Sorry, I don't always agree with Ross but you are wrong when you say
"As for Ross Anderson, isn't that they guy who came up with the laughable 'hack' which transmitted a real card into a fake with a ribbon cable coming out of it? Somehow this was a proof of failure of C&P and would allow fraudulant transactions... The merchant wouldn't have noticed a ribbon cable..."
The whole point was that the merchant could well be the one committing the fraud. I seem to recall that there was an issue in some petrol stations where people working there were defrauding the customers.
The reality is that the banks continue to blame their customers for fraudulent transactions. They make sweeping claims on the security of their payment systems and use these claims to place the blame on the customer when things go wrong.

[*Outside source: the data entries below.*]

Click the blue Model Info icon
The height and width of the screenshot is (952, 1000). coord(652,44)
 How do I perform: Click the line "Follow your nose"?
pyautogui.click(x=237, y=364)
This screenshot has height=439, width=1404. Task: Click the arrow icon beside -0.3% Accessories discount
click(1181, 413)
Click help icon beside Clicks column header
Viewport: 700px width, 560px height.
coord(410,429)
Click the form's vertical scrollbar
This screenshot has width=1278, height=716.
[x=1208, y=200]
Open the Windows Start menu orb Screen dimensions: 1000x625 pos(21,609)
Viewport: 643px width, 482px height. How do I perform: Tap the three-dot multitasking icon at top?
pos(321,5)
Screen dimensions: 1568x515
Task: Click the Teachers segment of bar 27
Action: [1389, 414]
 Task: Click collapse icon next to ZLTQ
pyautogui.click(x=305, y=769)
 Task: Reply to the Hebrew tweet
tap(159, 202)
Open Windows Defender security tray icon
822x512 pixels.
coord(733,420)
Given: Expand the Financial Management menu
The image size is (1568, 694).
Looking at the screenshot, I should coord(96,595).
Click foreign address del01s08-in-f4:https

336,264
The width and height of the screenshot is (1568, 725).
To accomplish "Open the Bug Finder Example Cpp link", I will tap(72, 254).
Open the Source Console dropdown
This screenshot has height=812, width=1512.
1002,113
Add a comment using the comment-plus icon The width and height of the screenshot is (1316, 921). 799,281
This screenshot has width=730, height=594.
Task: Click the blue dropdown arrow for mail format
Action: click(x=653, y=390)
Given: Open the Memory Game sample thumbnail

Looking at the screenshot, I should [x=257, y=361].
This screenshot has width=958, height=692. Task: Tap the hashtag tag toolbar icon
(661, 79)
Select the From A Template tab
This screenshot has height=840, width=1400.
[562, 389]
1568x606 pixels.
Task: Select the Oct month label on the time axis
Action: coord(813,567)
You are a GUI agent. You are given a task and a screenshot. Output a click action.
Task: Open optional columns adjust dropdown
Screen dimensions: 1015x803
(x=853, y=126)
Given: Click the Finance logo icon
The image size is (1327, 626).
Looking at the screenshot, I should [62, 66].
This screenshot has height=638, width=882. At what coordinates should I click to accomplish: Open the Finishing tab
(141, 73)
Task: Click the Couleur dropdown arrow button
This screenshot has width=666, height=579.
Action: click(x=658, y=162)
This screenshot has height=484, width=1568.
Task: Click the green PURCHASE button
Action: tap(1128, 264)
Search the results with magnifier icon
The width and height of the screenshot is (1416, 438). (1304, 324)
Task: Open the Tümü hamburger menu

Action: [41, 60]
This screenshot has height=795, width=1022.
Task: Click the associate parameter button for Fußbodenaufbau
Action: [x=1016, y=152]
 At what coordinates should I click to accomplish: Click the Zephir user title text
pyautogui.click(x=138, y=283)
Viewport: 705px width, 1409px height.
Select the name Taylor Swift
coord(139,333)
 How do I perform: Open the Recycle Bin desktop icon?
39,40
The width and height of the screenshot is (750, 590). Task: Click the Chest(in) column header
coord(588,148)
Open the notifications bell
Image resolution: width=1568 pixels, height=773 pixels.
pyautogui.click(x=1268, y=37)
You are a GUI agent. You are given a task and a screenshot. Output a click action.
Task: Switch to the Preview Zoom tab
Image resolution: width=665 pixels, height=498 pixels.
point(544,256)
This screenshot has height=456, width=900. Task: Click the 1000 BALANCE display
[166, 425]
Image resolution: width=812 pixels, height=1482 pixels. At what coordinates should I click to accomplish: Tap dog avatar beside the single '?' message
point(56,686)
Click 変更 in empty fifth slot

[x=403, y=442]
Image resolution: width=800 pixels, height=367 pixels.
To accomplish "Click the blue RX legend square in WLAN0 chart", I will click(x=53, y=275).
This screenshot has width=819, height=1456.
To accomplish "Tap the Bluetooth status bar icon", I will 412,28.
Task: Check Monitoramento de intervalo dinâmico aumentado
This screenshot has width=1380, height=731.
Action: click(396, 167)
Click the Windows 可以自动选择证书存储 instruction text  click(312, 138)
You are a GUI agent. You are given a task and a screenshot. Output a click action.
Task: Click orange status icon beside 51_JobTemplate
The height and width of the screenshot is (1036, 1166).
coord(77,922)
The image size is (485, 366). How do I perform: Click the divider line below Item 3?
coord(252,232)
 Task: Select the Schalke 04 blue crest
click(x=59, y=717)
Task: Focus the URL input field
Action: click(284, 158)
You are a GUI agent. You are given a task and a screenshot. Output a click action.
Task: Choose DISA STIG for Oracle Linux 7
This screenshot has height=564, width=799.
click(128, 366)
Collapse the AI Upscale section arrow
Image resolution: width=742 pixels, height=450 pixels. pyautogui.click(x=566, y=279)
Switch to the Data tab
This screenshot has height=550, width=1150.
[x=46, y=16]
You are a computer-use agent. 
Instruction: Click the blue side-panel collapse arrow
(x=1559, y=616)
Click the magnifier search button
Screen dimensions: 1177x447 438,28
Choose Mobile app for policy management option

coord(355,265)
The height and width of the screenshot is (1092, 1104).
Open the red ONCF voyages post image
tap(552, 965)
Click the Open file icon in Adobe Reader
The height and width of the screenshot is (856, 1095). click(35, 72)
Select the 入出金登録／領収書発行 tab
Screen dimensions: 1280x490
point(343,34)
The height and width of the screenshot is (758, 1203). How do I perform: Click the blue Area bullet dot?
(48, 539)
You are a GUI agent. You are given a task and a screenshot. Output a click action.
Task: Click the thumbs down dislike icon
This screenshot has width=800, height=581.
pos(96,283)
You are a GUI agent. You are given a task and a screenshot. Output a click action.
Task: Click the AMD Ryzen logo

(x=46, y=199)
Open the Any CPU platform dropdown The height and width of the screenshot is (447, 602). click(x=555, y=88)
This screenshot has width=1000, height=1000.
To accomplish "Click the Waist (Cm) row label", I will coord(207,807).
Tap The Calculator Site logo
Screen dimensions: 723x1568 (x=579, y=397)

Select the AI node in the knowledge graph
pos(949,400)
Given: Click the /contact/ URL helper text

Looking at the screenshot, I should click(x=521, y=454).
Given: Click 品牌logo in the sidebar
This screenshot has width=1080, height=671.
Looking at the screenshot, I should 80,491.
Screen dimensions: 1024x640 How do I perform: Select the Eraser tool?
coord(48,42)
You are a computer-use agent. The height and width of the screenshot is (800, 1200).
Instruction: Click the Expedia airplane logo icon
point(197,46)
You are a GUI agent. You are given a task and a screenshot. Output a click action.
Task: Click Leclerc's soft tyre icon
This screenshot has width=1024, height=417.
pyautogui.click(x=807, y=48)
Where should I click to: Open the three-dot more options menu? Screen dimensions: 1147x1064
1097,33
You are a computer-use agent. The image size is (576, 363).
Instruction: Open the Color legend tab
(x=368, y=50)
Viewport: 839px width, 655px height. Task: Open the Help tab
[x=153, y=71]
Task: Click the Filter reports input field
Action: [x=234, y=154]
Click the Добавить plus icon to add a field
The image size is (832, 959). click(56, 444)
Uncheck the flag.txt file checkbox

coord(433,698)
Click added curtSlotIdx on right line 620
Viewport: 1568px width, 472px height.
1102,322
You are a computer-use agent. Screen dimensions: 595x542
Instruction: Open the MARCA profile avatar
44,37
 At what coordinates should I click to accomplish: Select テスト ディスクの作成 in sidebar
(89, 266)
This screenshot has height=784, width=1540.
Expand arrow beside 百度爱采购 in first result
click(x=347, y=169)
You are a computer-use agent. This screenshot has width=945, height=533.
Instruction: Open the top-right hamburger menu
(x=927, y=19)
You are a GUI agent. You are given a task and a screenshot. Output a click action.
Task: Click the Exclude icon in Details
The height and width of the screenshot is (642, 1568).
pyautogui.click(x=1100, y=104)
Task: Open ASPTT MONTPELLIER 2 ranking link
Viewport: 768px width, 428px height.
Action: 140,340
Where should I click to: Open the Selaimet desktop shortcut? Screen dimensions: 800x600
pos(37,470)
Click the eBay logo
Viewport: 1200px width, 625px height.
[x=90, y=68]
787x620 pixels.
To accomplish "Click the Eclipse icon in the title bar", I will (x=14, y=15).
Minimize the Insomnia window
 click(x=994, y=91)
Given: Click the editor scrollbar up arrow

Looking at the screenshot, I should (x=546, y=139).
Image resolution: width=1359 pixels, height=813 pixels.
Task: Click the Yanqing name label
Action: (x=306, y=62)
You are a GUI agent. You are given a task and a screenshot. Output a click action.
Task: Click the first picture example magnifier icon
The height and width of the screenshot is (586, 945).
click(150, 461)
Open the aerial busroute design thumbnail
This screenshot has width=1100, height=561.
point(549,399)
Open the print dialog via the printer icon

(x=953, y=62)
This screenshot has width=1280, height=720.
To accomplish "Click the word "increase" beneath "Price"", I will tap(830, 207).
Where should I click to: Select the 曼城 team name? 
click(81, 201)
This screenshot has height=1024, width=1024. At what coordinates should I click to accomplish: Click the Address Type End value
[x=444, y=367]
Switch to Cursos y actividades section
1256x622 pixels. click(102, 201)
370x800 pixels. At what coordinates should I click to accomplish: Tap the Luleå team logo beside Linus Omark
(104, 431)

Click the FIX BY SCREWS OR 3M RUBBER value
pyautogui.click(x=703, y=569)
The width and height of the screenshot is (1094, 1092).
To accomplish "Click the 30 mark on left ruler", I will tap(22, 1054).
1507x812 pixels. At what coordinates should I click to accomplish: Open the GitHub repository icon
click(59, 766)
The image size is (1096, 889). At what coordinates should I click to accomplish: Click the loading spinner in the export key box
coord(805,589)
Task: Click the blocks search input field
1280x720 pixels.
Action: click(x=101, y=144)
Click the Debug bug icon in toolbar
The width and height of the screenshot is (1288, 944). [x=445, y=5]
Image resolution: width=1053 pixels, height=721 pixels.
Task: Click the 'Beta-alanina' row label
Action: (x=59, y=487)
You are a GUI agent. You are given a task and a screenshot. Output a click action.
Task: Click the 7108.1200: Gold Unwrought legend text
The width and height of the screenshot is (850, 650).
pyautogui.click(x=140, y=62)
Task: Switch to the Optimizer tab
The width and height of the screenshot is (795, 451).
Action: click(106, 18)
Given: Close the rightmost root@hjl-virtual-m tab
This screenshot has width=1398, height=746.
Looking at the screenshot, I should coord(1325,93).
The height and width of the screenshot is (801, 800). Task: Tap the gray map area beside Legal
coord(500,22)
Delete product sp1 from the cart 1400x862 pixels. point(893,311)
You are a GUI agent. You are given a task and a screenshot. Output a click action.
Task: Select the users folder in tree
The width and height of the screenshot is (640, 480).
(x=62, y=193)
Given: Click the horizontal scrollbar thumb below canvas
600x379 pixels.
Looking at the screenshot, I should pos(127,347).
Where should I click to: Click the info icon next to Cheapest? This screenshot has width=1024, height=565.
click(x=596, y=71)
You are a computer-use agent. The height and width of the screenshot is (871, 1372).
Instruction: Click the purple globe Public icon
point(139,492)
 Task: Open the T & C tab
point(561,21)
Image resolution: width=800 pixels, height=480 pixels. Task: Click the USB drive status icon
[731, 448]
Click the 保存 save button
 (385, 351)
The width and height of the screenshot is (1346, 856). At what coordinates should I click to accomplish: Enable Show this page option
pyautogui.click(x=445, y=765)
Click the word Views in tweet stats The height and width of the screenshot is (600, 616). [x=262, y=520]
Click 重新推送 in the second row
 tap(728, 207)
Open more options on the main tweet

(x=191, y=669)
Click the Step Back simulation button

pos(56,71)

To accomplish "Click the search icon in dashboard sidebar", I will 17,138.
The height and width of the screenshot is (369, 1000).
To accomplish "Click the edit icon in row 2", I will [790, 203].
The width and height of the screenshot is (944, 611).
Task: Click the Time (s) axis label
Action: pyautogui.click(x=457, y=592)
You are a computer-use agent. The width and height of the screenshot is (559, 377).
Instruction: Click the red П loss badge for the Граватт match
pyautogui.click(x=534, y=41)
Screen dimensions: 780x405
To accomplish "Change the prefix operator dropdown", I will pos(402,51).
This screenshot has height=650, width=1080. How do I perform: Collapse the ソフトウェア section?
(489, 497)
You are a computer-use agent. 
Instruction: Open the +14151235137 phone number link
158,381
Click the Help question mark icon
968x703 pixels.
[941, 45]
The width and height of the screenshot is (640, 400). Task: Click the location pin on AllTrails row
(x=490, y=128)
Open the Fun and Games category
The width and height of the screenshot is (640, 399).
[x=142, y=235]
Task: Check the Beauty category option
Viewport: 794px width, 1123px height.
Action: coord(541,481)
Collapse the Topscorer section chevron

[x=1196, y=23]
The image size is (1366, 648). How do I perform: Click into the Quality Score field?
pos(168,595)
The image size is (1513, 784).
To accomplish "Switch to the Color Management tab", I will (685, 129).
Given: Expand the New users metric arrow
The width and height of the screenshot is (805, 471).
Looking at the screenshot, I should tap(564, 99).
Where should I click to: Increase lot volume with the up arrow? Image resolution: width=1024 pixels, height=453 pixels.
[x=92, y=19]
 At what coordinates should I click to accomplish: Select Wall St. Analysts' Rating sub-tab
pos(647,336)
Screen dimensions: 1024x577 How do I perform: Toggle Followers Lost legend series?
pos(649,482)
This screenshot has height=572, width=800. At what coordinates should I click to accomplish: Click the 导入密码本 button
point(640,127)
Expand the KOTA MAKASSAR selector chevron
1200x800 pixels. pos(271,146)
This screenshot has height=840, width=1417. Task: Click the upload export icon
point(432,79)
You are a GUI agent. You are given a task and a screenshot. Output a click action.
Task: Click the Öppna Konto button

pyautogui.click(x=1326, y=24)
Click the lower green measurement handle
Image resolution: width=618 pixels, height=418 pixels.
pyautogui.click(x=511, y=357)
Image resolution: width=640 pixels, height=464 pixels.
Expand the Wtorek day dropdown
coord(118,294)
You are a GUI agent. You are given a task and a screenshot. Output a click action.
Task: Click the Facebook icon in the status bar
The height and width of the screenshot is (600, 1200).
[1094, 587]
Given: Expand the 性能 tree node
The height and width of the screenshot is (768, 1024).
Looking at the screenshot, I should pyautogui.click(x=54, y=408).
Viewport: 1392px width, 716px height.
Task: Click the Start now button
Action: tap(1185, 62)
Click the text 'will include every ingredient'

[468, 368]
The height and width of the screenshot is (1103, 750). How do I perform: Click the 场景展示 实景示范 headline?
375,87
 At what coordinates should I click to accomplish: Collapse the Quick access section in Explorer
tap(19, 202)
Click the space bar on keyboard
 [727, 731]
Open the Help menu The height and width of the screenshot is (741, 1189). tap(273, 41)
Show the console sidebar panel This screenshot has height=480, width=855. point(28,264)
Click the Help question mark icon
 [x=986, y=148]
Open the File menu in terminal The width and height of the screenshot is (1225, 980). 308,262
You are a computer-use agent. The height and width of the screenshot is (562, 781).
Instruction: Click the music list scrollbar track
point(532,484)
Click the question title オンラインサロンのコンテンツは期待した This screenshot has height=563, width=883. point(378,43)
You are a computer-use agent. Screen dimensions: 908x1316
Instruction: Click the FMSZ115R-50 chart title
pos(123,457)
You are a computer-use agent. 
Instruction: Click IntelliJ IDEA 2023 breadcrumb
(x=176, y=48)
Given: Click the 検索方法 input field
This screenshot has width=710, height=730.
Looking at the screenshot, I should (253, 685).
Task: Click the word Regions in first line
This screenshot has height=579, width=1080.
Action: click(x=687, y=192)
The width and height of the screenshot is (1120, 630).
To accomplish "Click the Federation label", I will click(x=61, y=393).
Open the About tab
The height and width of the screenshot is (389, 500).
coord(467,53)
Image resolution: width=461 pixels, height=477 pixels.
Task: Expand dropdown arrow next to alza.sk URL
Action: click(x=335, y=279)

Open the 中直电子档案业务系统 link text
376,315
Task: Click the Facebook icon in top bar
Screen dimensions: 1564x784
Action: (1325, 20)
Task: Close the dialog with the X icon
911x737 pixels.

The merchant commiting fraud is never a problem because they will always be caught. All you need to do is to do a little data mining and work out where all the cards that have been fraudulantly used have previously been used (the banks share this information). Ross was pretty specific (in that Watchdog programme) that merchants would be targeted. Again, he failed to suggest how someone would be able to run a fake marchant site and not be caught out when banks realised that fraud victims hadn't been charged for a meal out/a book they purchased etc. all at the same location.
The issues in petrol stations are due to crims coming in and pretending to be workers (or actually being workers) and installing pinhole cameras etc. and scanning magstripes. Not a chip and pin problem because the cards tended to be cloned and used in non chip and pin countries.
I'm not sure that I buy the banks using C&P to blame customers because of the two people that I know who have had cards fraudulantly used, one had his cloned at a petrol station and the bank were fine about it, returning the money pretty quickly. The other had his wallet nicked, admitted to the bank that the pin was written down in it, they didn't give him any money back but he shouts about it all the time like it's the bank in the wrong. (Same bank in both cases).
Re: Sounds like a resilient strategy... 8-)
“I love the idea of a Plastic Crime Unit. Is it staffed by plastic police officers […?]”
If their hands open up, revealing an embedded gun, then yes.